Modeontwerper Timothy Scholte is in 2018 afgestudeerd met een bachelor in Textile and Fashion Design aan de Koninklijke Academie van Beeldende Kunsten. De modeontwerper heeft een sterke interesse in hoe de maatschappij kijkt naar seks. In het ontwikkelplan omschrijft Scholte de ambitie om op kritische wijze te onderzoeken hoe onderwerpen als seks, het lichaam, onrealistische schoonheidsidealen, de effecten van digitale filters en pornografie door de maatschappij worden ervaren. Gedurende het ontwikkeljaar werkt de ontwerper aan een onderzoek en maakt hij een collectie van acht outfits en drie draagbare sculpturen.
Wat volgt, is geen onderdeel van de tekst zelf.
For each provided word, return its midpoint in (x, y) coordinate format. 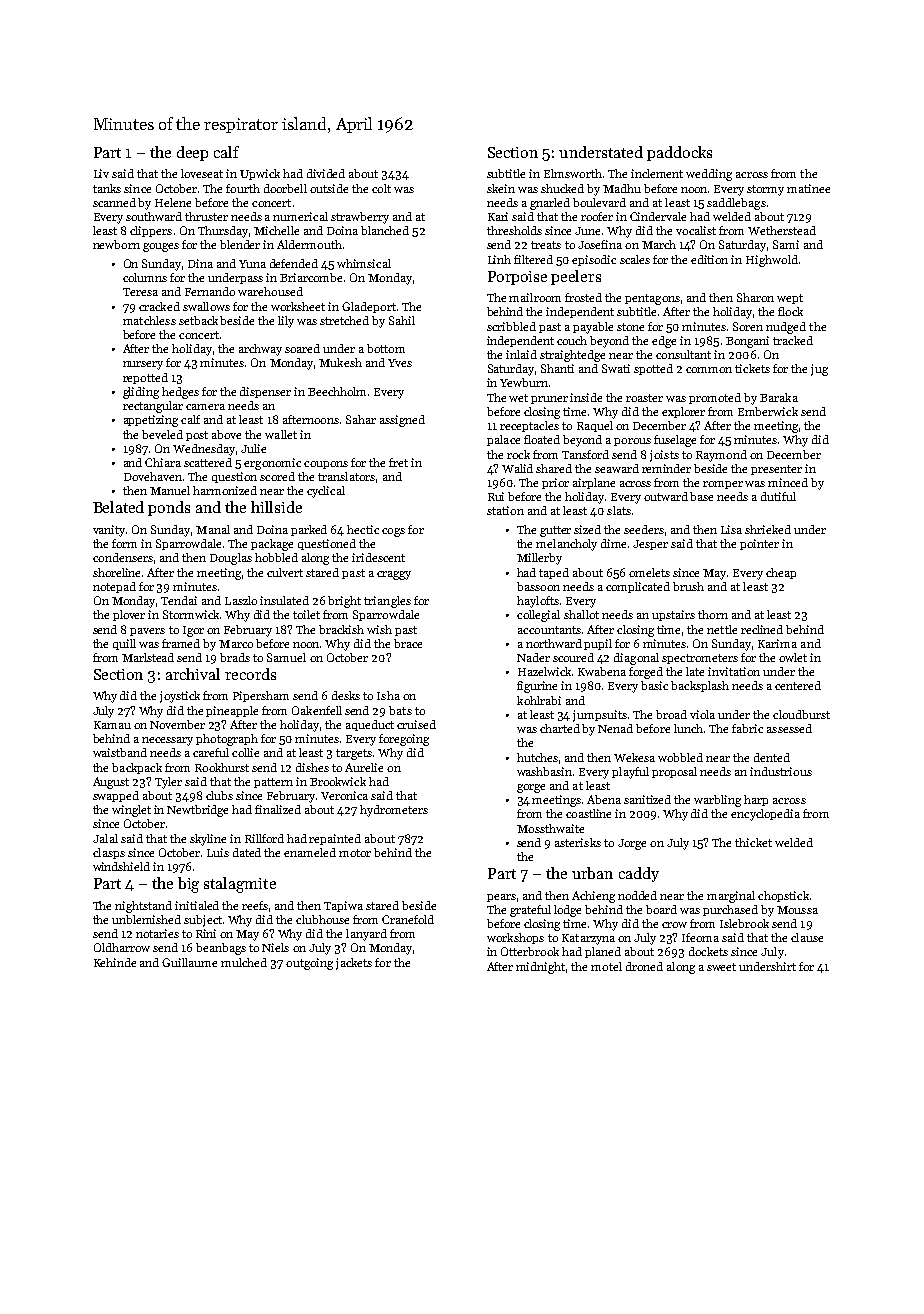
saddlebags (736, 204)
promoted (715, 398)
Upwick (260, 174)
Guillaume (189, 962)
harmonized (225, 490)
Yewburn (524, 382)
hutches (537, 757)
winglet (131, 811)
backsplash (700, 686)
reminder (666, 468)
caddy (639, 874)
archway (260, 350)
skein (501, 188)
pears (501, 898)
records (250, 674)
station (505, 510)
Voor het onderzoek bezoekt Scholte het fetisj festival Folsom Fair in Berlijn en duikt hij onder begeleiding van Amber Vineyard in de Ballroomscene om een beter begrip te krijgen van de geseksualiseerde categorieën. Voorts gaat Scholte zich professionaliseren in leerbewerkingstechnieken, volgt hij cursussen in 3D-printen en zoekt hij samenwerkingen op met grime artiesten. Scholte beoogt het onderzoek te publiceren in een boek en de stukken te presenteren tijdens de Dutch Design Week 2023, FASHIONCLASH en tijdens het vijfde Utopia Ball in de Kunsthal.
Tymon Hogenelst

Tymon Hogenelst

Tymon Hogenelst maakt deel uit van Studio Wild, een ontwerppraktijk die zich veelal bezighoudt met architectuur- en landschapsprojecten in het Italiaanse platteland. Zijn interesse ligt in hoe site-specific narratieven, volgens een niet-nostalgische en kritische houding, het architectonische landschap kunnen verrijken. Met zijn plan 'Situated Architecture' wil Hogenelst zich verdiepen in de materiele cultuur van Ligurië en dit vertalen naar een architectonische interventie. De onderzoeksvragen uit zijn afstudeerproject 'The Situated House' aan de TU Delft worden voortgezet om het onderwerp tacit knowlegde beter te begrijpen. Deze kennis wordt vervolgens via het project 'The Gate' in de praktijk gebracht. Ondersteunend hieraan is Hogenelst van plan een aantal cursussen te volgen, waaronder: een taalcursus Italiaans, een schrijfcursus en cursussen in bronsgieten, lassen, en houtskool maken. Ook is hij van plan de Beroepservaringsperiode (BEP) te doorlopen, met Enzo Valerio als mentor, om zijn architectentitel te behalen. Het beoogde ontwikkeljaar zal resulteren in een presentatie van architectonische modellen, tekeningen, foto's, en een kleine publicatie.

Adam Centko

Al tijdens zijn studie Interactive/Media/Design (IMD) aan de Koninklijke Academie van Beeldende Kunsten organiseerde Adam Centko een jaarlijks guerrillafilmfestival in de duinen van Den Haag: Sand Nudes. De gevestigde filmfestivals nemen zichzelf in zijn ogen een tikje te serieus, met een selectiebeleid waarbij je al met een bekende producer moet werken om binnen te komen en het onderwerp niet te luchtig mag zijn. Zijn bad cinema appreciation society pakt dat heel anders aan: iedereen mag meedoen, en de fun factor staat hoog in het vaandel – hoe kun je mensen anders motiveren om aan cinema te beginnen?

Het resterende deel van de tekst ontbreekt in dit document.